The best way to eliminate hazardous wastes is not to generate them in the first place. For example, improvements have been made in the production of integrated circuits: The toxic chlorinated hydrocarbons commonly used in the 1970s were replaced in the 1980s by less toxic glycol ethers and in the 1990s by low-toxicity esters and alcohols.

Recycling

Recycling is the recovery or reuse of usable materials from waste. About 5 percent of hazardous waste in the United States is recycled as solvents; a similar amount is recovered as metals.

For example, approximately 15 percent of sulfuric acid is recycled in chemical manufacturing. In the past, most sulfur used for sulfuric acid production was mined; now the amount of sulfur recovered from smelters (facilities that remove metals from ores), refineries (facilities that purify substances), and manufacturers is more than double that produced by mining.
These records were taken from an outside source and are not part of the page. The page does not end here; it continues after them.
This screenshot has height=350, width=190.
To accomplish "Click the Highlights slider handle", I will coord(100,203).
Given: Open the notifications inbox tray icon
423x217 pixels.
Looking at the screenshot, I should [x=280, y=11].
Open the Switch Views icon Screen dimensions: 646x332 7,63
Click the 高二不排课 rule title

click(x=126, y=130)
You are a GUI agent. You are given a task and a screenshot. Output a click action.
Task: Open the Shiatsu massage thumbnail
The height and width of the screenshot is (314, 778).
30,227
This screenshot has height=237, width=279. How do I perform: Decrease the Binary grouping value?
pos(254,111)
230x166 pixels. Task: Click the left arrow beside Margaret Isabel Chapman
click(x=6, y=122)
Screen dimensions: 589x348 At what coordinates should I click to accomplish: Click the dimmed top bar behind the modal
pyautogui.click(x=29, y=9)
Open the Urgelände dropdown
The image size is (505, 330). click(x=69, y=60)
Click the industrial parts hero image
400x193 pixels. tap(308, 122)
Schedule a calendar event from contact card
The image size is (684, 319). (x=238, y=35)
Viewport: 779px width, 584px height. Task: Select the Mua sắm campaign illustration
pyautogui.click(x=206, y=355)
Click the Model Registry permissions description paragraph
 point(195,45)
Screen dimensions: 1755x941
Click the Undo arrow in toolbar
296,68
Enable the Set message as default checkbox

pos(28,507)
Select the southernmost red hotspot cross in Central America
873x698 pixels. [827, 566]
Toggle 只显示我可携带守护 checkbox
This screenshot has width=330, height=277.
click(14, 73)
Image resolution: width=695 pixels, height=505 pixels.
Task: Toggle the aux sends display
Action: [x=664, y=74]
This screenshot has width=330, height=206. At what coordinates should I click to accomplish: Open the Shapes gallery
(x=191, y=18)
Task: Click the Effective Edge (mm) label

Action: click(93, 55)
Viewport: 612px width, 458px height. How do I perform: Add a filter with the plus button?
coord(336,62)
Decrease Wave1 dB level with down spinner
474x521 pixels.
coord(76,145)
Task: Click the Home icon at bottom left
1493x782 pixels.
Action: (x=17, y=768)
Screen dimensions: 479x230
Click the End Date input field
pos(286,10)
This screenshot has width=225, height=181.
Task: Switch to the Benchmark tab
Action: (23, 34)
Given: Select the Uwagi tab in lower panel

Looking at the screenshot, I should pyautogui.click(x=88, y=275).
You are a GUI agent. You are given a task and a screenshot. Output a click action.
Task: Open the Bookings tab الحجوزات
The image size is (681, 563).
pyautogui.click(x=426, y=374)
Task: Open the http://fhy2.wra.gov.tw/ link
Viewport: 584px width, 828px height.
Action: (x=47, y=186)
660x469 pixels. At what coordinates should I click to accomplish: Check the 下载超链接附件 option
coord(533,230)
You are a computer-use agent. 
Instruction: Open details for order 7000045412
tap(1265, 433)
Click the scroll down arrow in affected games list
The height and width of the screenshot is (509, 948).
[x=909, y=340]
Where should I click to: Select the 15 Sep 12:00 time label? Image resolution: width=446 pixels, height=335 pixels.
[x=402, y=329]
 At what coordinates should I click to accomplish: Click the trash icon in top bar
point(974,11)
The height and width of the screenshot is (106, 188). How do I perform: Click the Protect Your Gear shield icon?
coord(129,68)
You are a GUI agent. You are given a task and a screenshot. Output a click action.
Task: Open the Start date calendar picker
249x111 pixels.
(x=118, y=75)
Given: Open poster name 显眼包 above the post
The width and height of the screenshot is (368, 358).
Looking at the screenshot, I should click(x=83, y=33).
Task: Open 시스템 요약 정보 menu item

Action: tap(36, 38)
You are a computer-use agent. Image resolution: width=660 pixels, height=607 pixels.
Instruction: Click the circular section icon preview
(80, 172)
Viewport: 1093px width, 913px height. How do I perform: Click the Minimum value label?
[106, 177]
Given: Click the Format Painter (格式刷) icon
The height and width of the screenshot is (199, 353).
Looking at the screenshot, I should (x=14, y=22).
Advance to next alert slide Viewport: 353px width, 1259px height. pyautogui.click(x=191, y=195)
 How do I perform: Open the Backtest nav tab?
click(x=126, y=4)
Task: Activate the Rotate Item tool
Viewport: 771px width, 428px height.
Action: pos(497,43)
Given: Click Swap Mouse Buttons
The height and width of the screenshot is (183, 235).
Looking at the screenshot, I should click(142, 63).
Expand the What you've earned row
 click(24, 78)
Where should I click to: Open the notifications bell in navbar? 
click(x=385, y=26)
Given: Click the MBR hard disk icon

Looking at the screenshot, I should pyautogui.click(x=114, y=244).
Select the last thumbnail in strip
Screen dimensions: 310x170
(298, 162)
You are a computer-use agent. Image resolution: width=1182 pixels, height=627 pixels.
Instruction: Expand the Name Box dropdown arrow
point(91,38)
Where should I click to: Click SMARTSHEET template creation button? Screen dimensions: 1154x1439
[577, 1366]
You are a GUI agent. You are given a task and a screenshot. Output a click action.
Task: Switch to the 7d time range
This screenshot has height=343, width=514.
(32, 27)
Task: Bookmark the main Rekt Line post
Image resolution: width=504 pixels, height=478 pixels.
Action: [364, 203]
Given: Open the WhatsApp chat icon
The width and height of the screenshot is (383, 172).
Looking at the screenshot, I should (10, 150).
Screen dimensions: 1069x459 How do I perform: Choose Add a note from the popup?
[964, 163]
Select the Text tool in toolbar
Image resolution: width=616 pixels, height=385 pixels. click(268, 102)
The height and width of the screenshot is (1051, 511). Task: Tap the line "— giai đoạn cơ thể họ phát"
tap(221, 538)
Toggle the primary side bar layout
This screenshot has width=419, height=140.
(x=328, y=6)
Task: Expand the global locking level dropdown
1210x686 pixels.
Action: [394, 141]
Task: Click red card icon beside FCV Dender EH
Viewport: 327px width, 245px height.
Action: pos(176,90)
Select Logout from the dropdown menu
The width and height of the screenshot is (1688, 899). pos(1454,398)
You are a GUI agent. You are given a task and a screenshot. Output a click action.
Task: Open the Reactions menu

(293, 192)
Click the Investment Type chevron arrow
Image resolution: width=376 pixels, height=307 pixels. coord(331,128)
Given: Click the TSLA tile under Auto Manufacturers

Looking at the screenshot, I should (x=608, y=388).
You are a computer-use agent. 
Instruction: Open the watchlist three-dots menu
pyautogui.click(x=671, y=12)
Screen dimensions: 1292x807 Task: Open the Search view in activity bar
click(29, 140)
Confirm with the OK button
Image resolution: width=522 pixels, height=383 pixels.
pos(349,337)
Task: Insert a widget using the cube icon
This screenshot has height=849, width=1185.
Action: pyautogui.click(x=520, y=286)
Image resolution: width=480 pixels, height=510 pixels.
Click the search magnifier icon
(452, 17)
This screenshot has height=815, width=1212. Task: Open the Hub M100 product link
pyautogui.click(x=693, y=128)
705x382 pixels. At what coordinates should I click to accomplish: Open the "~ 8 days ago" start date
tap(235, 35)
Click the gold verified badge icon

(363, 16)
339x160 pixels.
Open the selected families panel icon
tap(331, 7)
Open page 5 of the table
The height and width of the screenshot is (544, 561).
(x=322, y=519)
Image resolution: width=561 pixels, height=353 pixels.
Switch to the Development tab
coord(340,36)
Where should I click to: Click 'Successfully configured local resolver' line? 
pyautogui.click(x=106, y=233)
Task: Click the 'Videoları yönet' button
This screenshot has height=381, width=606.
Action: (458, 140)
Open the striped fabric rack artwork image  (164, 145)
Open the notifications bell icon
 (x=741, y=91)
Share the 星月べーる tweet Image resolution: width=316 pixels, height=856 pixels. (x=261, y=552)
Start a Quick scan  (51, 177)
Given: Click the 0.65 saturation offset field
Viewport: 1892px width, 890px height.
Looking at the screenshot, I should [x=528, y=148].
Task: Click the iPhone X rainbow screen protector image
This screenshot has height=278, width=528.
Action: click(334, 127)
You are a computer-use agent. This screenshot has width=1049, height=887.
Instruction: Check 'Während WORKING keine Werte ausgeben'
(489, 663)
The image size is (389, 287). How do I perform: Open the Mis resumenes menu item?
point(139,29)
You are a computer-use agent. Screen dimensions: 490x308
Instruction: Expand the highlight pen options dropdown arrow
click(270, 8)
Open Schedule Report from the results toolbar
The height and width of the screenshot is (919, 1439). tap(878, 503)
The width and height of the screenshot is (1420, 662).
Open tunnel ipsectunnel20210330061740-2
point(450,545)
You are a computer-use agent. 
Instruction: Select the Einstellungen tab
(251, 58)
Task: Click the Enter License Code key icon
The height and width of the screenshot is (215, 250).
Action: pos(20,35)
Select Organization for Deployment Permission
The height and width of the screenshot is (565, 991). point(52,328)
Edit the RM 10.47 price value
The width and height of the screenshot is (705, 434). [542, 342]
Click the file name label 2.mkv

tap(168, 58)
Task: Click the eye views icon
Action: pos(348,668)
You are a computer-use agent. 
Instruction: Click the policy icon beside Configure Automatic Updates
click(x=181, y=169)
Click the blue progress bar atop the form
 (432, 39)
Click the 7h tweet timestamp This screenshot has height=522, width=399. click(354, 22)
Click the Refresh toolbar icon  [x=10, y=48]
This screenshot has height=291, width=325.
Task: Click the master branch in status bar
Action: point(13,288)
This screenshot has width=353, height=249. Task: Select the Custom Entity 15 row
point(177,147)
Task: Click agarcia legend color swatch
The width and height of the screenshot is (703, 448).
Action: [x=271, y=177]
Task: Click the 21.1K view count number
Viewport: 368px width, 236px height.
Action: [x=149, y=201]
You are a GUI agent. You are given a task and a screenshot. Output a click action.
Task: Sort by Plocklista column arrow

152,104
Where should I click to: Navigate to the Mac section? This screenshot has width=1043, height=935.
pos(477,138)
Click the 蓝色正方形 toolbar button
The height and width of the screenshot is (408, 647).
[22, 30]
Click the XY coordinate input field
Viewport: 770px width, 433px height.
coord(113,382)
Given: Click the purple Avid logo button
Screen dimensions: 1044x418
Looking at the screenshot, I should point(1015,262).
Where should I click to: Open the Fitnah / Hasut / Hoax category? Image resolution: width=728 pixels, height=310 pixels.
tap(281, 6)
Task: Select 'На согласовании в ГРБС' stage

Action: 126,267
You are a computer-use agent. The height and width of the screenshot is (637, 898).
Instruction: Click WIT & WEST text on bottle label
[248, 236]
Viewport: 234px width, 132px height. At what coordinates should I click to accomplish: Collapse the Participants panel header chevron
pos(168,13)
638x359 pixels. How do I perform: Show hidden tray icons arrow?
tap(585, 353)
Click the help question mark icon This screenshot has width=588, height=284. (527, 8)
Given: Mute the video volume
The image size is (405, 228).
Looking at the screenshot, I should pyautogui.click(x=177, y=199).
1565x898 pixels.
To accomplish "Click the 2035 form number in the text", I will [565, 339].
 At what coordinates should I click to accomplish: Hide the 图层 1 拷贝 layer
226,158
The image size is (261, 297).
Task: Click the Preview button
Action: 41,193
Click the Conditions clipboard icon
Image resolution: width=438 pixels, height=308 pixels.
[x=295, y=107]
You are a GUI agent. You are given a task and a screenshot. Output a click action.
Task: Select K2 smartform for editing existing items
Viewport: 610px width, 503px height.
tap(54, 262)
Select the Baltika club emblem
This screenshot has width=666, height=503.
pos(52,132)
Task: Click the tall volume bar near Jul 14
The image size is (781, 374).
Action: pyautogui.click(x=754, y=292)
In the United States, the practice of using industrial wastes, which often contain hazardous wastes, as ingredients in commercial fertilizers is encouraged as a means of recycling hazardous wastes. The safety of this practice has recently been called into question, however, and some states are starting to regulate it.

Treatment

Wastes may be made less hazardous by physical, chemical, or biological treatment. Nearly 10 percent of hazardous waste in the United States is treated with water; another 11 percent undergoes other treatment. For example, sodium hydroxide has been used to treat acid wastes at integrated-circuit plants. Some newer plants now treat hydrofluoric acid wastes with lime, producing relatively harmless calcium fluoride, the mineral fluorite. Sulfuric acid wastes, if not recycled, can be treated with ammonia wastes from the same plant, forming ammonium sulfate, a fertilizer.

Incineration has been used since human beings learned to control fire. It is the preferred method of handling infectious medical wastes. However, it should not be used for wastes that contain toxic heavy metals or chlorinated hydrocarbons: When burned, old painted surfaces can release lead or arsenic into the air, whereas chlorinated hydrocarbons produce hydrochloric acid and dioxins. Solids left over from incineration may have to be disposed of as hazardous waste. About 6 percent of hazardous waste in the United States is incinerated, and another 11 percent is burned along with fuel.

Solidification of wastes involves melting them and mixing them with a binder, a substance that eventually hardens the mix into an impenetrable mass. One suggested treatment of radioactive waste involves turning it into a glass through a process known as vitrification.